First off, I have been loving this musical lately, and when I was trying to patiently wait for the alarm (that chose not to go off for the third morning in a row–time for a new alarm) Friday morning I was singing this song to myself…I was going to say I was singing it inside of my head, but in reality knowing myself, I probably sang it quietly outside my head…Secondly, this song is just so good…musically it is great, but then check out some of these lyrics “You’re a winner, you’re the smile on God’s face even if you don’t win the race. He delights in the truth and he loves to hear it coming from you so let the Truth be on your tongue and in your heart. The world may say that it’s okay to lie when you’re in trouble, but don’t believe what they say ’cause it makes your trouble double.” “Yeah mates, good on ya’.”
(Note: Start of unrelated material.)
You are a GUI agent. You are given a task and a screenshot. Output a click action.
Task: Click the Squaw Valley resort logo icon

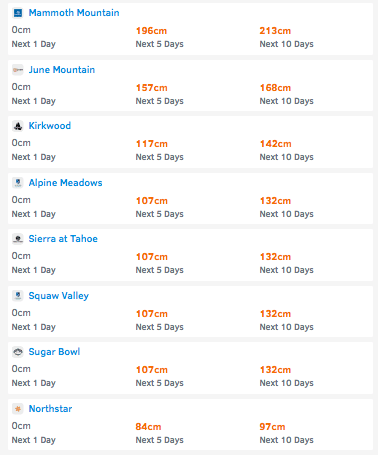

I am still behind in school, which is a little scary, especially considering my grades so far, but I am getting better and better at realizing that grades are not the only thing in life and if mine aren’t the greatest it is not the end of the world, and I am getting more comfortable with trusting God to do what he does best: making things work together for the good of those who love him and are obedient to his words…may or may not mean good grades, but my identity does not rest on a letter on a transcript…and if it did then I’d kinda have a problem since last year’s grades were not exactly the greatest either…After talking to my academic advisor about things I somehow feel like perhaps I will someday catch up…not really sure how…I do know that the first week of school was really rough and more time was spent struggle-bussing than anything else and I really didn’t get much more than the bare essentials done during that time, so even just the fact that things outside of academics are evening out at school is probably going to help things…
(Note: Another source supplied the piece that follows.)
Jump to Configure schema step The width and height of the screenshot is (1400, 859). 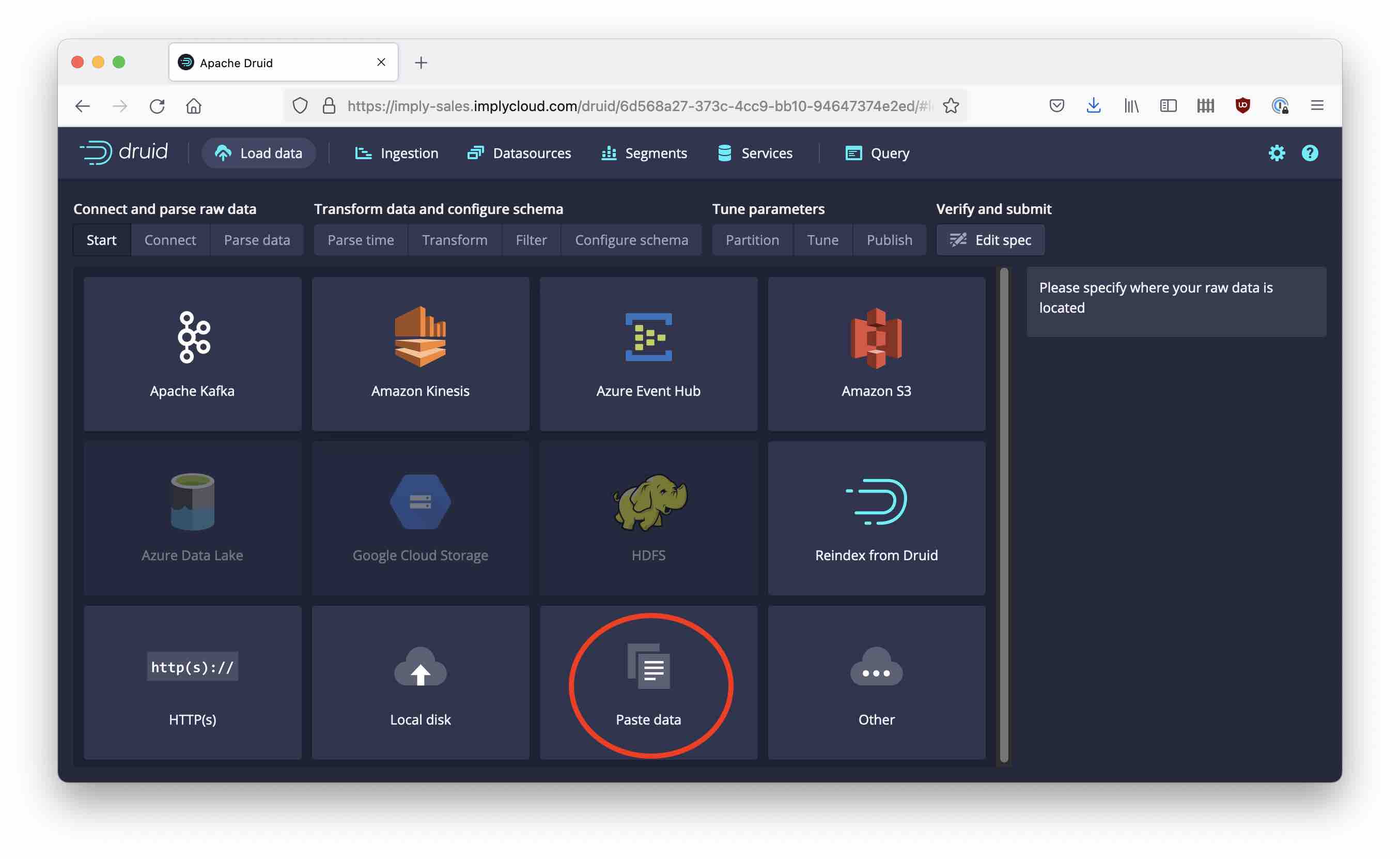point(631,240)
I like to think that my eternal daddy is looking down and proud of the progress I have made in the past year. At the beginning of last year just getting as far as greeting people I wasn’t close to with a hi and going beyond an initial acknowledgement of recognition with people I did know was the best you were going to get from me, so to have the problem I had on Wednesday of not getting much done because I saw someone, started talking, and didn’t realize I was still talking two hours later, is pretty incredible…with who it was I kind of needed to be cautious how much longer we were talking because we were treading on thin ice between the conversational topic and the fact that IT sent her to fill the printer with paper and were probably going to wonder what was taking so long, so the conversation was put on hold, but it does feel really good to have people I can share life with…I guess excessive time spent talking is the opportunity cost to no longer struggling to have even basic communicative skills.
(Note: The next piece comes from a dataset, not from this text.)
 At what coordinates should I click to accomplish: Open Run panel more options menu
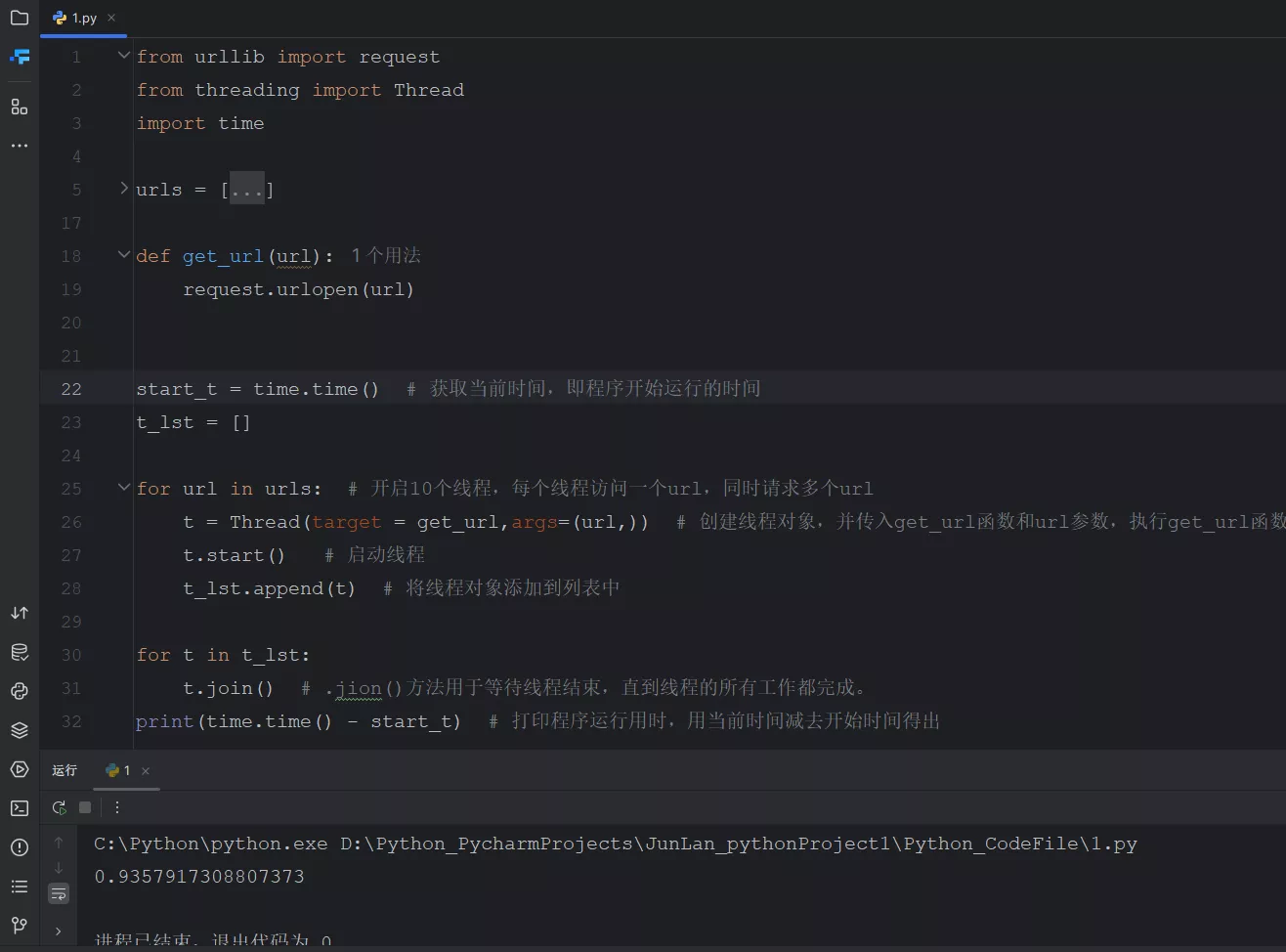pyautogui.click(x=117, y=807)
And last year if anyone even so much as mentioned being sick–even if it was not any time recently I went into crisis-mode…I don’t really want to go into that right now, so suffice it to say it was awful and not something I would wish on anyone ever…now: I know of someone who is moving and people have had stomach flu at the house for the past week or so and the reason I am not over there helping with the move is due to my schedule rather than due to the illness…

And I got baptized last weekend. I intentionally kept it small so as not to overwhelm myself or anything, and because I wasn’t sure who to tell since I didn’t want to bother people by making them feel like I was asking them to re-consider their plans for the weekend, but I did it…I now have had ear infections for the past few days which I am guessing is probably related since I haven’t had them in a long time, but that is a small price to pay for finally being able to follow my Savior’s command to be baptized…

So yeah, I am still busy with school, leadering Cru, TA’ing/grading, unofficially tutoring, volunteering at a community counseling center (which is probably the best thing ever for me–last year that was where I learned to meet someone “the right way” for the first time since I was starting to get basic social skills and the person I was working with didn’t have facebook and has her twitter protected–and now it gives a retreat from school to a place where I truly feel that I fit in as a member of the family even though I am only there a few hours a week and would be fairly low if we had a totem pole…I may not even be doing lay counseling but that doesn’t mean anyone treats me at all as lesser for taking on fewer roles), and various other commitments…I know I was talking recently-ish about my life goal of loving life every day, and I can honestly say that despite my school troubles that I am pretty much living the dream…As long as I can continue to pass my classes, I am on my way to graduating and being able to hold the job I have dreamed of having since childhood…obviously God can dramatically change my plans at a moments notice, but I am satisfied with where I am an confident that whatever happens will be to His glory.